Para constatar, en primer lugar, que todo ser humano siente la necesidad de tener una lengua como parte de su identidad; esa lengua es unas veces común a cientos de millones de personas, otras solo a algunos miles, y poco importa; a este nivel, lo único que cuenta es el sentimiento de pertenencia. Todos necesitamos ese vínculo poderoso y tranquilizador.

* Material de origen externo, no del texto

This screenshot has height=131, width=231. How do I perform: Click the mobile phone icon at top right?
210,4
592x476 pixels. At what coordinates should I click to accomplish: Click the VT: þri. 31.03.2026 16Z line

Nada hay más peligroso que tratar de cortar el maternal cordón que une a un hombre con su lengua. Cuando se corta, o se perturba gravemente, ello afecta de manera desastrosa a su personalidad entera. El fanatismo que ensangrienta Argelia se explica por una frustración que está aún más ligada a la lengua que a la religión; Francia apenas intentó convertir al cristianismo a los musulmanes argelinos, pero sí quiso sustituir su lengua por el francés, de manera expeditiva, y sin concederles a cambio una auténtica ciudadanía; por cierto, nunca he entendido cómo un Estado que se decía laico podía designar a algunos de sus nacionales como «franceses musulmanes» y privarlos de parte de sus derechos por la única razón de que eran de otra religión…

Pero cierro rápidamente el paréntesis, pues no era más que un trágico ejemplo como hay muchos; no tendría espacio suficiente para describir con pormenores todo lo que han de soportar los seres humanos, aún hoy y en todos los países, por el solo hecho de que se expresan en una lengua que suscita a su alrededor desconfianza, hostilidad, desprecio o burla.

Es esencial que se establezca claramente, sin la menor ambigüedad, y que se vigile sin descanso el derecho de todo ser humano a conservar su lengua propia y a utilizarla con plena libertad. Esa libertad me parece aún más importante que la libertad religiosa; ésta ampara a veces doctrinas que son hostiles a la libertad y contrarias a los derechos fundamentales de las mujeres y los hombres; yo personalmente tendría escrúpulos en defender el derecho de expresión de quienes abogan por la supresión de las libertades y por diversas doctrinas de odio y sometimiento; a la inversa, proclamar el derecho de toda persona a hablar su lengua no debería suscitar ninguna vacilación de esa naturaleza.

Lo que no quiere decir que ese derecho sea siempre fácil de llevar a la práctica. Una vez enunciado el principio, queda por hacer lo más importante. ¿Puede todo el mundo reivindicar el derecho de ir a una administración y hablar su lengua propia con la seguridad de que lo va a entender el funcionario que está en la ventanilla? Una lengua que ha estado mucho tiempo oprimida, o al menos desatendida, ¿puede legítimamente reafirmar su presencia a costa de las otras, y con el riesgo de instaurar otro tipo de discriminación? Evidentemente, no se trata aquí de examinar los diferentes casos particulares, que se cuentan por centenares, de Pakistán a Quebec, de Nigeria a Cataluña; se trata de entrar con sentido común en una época de libertad y de serena diversidad, dejando atrás las injusticias que se han cometido sin sustituirlas por otras, por otras exclusiones, por otras intolerancias, y reconociendo a todos el derecho de hacer coexistir, en su identidad, la pertenencia a varias lenguas.

Claro está que no todas las lenguas nacieron iguales. Pero diré de ellas lo que digo de las personas, y es que todas tienen el mismo derecho a que se respete su dignidad. Desde el punto de vista de la necesidad de identidad, el inglés y el islandés desempeñan exactamente el mismo papel; y es cuando contemplamos la otra función de la lengua, la de instrumento de relación entre las personas, cuando dejan de ser iguales.